Le service des enquêtes internes du SPVM n'a pas apprécié que deux policiers du Centre opérationnel (CO) Sud soumettent, le 1er juillet dernier, un rapport qui disculpait le policier Mario Lambert. Or, les deux policiers du CO Sud ont enregistré discrètement cette rencontre.

«La nature des informations était délicate. C'était notre seul moyen de protection si on nous prêtait des intentions», a relaté le sergent-détective Jean-François Lange, qui s'est servi de son téléphone pour enregistrer cette rencontre au bureau des enquêtes internes, au quartier général du SPVM. Le policier affirme que, dans la foulée de cette affaire, on a cherché à les «faire accuser en discipline».

Ces révélations ont été faites dans les derniers jours, au procès du policier Mario Lambert. Cet enquêteur de la Section des homicides est suspendu sans solde depuis le mois de septembre 2009. On l'accuse d'avoir colligé des renseignements sur des plaques d'immatriculation au Centre de renseignement policier pour transmettre ensuite le résultat à un criminel. Le procès de M. Lambert, qui clame son innocence, se déroule par à-coups depuis le mois de septembre devant le juge Jean-Pierre Dumais.

La rencontre du 1er juillet

Jean-Yves Lazure, qui a mené l'enquête sur Mario Lambert, était contre-interrogé depuis plusieurs jours par Me Richard Masson, avocat de l'accusé. C'est dans le cadre de ce contre-interrogatoire que la rencontre du 1er juillet dernier a été évoquée cette semaine. M. Lazure a reconnu avoir participé à cette rencontre. Outre lui-même, il y avait le commandant des enquêtes spéciales, Costa Labos, ainsi qu'Yvan Fortier et Jean-François Lange, deux sergents-détectives du CO Sud affectés à la moralité et aux gangs de rue.

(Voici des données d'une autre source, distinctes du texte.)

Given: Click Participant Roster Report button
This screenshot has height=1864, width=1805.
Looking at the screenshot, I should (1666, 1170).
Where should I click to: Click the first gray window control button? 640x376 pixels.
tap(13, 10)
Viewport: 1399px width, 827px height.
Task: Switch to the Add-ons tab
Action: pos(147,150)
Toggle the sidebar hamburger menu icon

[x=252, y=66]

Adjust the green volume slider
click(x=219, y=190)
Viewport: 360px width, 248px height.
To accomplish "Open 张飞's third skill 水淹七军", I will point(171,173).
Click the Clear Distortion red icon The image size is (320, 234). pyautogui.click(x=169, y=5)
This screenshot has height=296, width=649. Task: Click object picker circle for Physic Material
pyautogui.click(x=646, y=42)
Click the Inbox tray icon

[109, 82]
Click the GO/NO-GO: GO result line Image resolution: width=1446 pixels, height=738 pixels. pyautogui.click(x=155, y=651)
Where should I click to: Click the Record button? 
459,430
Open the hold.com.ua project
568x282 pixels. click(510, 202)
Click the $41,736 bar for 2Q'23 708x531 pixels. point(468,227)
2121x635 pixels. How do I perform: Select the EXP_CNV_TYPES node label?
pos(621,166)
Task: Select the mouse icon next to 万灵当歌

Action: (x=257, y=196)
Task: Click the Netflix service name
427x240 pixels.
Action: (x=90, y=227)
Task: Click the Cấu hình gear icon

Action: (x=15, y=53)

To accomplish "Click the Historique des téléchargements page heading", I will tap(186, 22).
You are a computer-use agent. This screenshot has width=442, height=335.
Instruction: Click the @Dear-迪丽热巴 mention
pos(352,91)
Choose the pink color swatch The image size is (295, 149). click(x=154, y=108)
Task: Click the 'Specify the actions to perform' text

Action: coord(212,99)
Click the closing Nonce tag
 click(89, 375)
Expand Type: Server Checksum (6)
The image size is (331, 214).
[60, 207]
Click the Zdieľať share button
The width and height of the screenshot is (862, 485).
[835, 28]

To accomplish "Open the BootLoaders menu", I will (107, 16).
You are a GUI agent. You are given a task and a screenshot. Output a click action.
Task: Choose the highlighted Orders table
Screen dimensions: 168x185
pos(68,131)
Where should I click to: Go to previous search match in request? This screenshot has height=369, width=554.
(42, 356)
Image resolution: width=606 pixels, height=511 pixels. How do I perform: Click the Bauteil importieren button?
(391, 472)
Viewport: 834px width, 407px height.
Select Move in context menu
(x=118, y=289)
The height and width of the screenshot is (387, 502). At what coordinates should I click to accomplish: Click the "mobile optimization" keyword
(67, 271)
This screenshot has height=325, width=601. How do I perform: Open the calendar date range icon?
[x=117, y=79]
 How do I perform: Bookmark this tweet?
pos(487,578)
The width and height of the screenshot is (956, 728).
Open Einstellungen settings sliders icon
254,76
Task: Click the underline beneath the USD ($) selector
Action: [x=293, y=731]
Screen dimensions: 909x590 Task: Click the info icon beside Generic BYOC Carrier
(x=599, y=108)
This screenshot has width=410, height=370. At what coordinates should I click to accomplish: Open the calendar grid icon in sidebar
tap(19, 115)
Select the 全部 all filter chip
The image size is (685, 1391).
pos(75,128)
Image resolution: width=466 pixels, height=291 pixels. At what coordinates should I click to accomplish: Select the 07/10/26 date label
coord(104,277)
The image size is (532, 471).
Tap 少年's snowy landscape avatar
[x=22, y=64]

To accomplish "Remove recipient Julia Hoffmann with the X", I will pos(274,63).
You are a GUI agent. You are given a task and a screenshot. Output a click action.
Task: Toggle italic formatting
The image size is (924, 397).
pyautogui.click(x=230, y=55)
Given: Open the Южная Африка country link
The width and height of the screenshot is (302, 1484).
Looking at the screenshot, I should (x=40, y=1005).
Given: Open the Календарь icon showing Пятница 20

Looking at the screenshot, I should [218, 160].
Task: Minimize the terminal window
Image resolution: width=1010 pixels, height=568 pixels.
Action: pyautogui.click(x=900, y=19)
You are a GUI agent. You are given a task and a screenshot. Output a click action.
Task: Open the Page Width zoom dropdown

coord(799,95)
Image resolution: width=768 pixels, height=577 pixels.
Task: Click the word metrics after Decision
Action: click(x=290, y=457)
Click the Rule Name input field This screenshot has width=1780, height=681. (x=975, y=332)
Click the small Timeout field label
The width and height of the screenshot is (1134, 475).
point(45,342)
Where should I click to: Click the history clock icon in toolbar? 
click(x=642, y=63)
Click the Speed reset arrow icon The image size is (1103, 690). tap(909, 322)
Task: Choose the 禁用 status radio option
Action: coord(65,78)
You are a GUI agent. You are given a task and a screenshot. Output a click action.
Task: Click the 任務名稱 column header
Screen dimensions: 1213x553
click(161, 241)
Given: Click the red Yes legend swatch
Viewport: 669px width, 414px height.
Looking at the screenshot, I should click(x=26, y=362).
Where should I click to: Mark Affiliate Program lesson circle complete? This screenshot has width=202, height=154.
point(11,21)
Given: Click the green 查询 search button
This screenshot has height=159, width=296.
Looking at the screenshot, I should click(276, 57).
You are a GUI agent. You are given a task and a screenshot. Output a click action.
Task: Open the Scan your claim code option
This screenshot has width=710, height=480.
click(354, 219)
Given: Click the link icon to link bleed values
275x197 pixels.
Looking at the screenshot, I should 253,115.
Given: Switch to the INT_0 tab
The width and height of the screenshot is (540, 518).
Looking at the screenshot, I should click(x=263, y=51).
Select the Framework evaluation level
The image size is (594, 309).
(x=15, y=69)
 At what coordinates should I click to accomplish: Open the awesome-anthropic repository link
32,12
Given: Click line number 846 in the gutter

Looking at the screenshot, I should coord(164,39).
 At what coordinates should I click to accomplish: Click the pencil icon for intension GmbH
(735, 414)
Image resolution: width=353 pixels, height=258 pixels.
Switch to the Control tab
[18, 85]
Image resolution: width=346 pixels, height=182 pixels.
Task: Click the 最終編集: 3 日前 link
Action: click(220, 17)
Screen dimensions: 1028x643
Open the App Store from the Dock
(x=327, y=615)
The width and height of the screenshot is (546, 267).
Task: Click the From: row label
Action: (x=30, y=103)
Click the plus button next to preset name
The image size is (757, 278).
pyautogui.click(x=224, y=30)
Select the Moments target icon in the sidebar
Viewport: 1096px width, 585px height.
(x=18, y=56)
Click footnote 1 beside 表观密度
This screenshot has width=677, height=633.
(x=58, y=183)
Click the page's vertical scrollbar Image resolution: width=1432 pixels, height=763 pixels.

En juin dernier, ces deux policiers ont voulu «réactiver» une source de Mario Lambert. Ils ont eu ordre de ne pas le faire parce que le procès de ce dernier était imminent. La section des renseignements leur a toutefois permis de rencontrer cette source pour l'aviser. C'est à ce moment que l'individu et a dit des choses qui «décriminaient» Mario Lambert, a expliqué Yvan Fortier, au cours de son bref témoignage devant le juge Jean-Pierre Dumais. En raison de règles de droit, le sergent Fortier n'a pu en dire plus.

Les paroles s'envolent

Quoi qu'il en soit, les sergents Fortier et Lange ont colligé ces renseignements dans un rapport et ont avisé leur supérieur. Ce dernier leur a recommandé de remettre cela aux service des enquêtes internes, ce qu'ils ont fait le 1er juillet. La rencontre avec le commandant Labos et l'enquêteur Lazure a duré une vingtaine de minutes. Selon le sergent Fortier, le commandant Labos semblait «dérangé» par leur rapport et leur coupait la parole. «Ma perception était que j'avais contrevenu à un ordre. J'ai dit: non, on va te lire le contenu...»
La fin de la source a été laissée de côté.